I have an app running in an EC2 instance. It starts multiple containers on a network:
docker run --name purple \
--net=treeOfPlums \
--net-alias=purple \
-d treeofplums/purple
docker run --name shiny \
--net=treeOfPlums \
--net-alias=shiny \
-d treeofplums/shiny
In this case the containers purple
and shiny
can communicate because they are both on treeOfPlums
with aliases purple
and shiny
respectively.
I want to deploy this app on K8s. I am using minikube for development. I do not want to use docker-in-docker here, where my main app is a container and it spins up the rest. Instead, I would like to make them all siblings.
My question is, how do I specify the network name and container aliases on that network in a K8s pod?
Using the keywords network
and network-alias
in the deployment yaml won't work.
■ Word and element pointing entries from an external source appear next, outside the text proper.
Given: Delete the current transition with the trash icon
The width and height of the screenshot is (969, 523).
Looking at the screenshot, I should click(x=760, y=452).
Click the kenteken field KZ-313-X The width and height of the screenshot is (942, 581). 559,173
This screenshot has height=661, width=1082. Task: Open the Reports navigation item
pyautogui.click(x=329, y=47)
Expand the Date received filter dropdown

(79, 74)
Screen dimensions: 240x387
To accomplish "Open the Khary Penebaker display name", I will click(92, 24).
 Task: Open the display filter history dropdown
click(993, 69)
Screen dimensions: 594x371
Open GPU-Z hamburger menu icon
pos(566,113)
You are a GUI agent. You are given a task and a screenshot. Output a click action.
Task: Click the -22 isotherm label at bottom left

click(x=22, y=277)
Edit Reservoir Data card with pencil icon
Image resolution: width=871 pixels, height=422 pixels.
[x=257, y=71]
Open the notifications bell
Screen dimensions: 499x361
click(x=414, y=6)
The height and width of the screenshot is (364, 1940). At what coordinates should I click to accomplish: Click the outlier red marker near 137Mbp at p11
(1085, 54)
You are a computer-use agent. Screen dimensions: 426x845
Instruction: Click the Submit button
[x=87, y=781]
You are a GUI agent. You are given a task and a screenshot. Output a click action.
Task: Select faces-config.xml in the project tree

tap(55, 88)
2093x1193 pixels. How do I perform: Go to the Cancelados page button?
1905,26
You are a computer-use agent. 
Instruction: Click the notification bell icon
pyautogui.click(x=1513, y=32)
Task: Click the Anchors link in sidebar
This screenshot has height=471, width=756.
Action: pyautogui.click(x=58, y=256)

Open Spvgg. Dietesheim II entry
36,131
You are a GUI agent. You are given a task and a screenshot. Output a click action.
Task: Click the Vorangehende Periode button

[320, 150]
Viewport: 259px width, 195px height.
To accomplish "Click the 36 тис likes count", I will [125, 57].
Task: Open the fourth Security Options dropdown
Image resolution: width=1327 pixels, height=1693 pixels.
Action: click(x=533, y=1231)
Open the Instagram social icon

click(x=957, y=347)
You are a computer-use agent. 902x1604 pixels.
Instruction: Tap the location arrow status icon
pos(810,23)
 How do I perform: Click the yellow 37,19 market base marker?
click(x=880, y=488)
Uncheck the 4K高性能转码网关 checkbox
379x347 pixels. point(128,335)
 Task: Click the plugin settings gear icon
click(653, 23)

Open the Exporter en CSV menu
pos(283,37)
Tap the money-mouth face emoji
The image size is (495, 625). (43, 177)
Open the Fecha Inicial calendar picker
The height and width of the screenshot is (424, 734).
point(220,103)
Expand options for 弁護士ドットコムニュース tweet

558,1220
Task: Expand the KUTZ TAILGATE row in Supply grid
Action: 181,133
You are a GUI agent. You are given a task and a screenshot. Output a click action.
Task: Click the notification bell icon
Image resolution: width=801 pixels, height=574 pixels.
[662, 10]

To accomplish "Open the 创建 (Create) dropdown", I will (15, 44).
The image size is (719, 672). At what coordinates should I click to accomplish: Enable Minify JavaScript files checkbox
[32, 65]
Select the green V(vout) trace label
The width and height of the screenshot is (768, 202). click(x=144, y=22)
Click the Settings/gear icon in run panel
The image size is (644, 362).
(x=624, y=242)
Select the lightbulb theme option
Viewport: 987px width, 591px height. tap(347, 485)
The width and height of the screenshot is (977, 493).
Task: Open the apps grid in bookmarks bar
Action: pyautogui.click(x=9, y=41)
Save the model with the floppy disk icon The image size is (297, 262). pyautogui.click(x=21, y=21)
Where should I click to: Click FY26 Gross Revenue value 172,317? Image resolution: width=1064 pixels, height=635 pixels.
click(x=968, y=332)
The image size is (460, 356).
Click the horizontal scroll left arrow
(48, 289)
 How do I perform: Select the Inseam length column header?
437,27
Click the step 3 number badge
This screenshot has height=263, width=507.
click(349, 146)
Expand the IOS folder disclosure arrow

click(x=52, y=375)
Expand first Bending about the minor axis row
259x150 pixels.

As I understand, containers in a single pod are on one network anyway, so setting an alias will be sufficient too. I am thinking of something like:
spec:
containers:
- name: purple
image: purple
network: treeOfPlums
net-alias: purple
...
The point of pods is so that containers can talk as though they are on localhost. You don't need any additional network tweaks between containers in a pod.
From the docs:
The applications in a pod all use the same network namespace (same IP and port space), and can thus “find” each other and communicate using localhost. Because of this, applications in a pod must coordinate their usage of ports. Each pod has an IP address in a flat shared networking space that has full communication with other physical computers and pods across the network.
The hostname is set to the pod’s Name for the application containers within the pod.
In addition to defining the application containers that run in the pod, the pod specifies a set of shared storage volumes. Volumes enable data to survive container restarts and to be shared among the applications within the pod.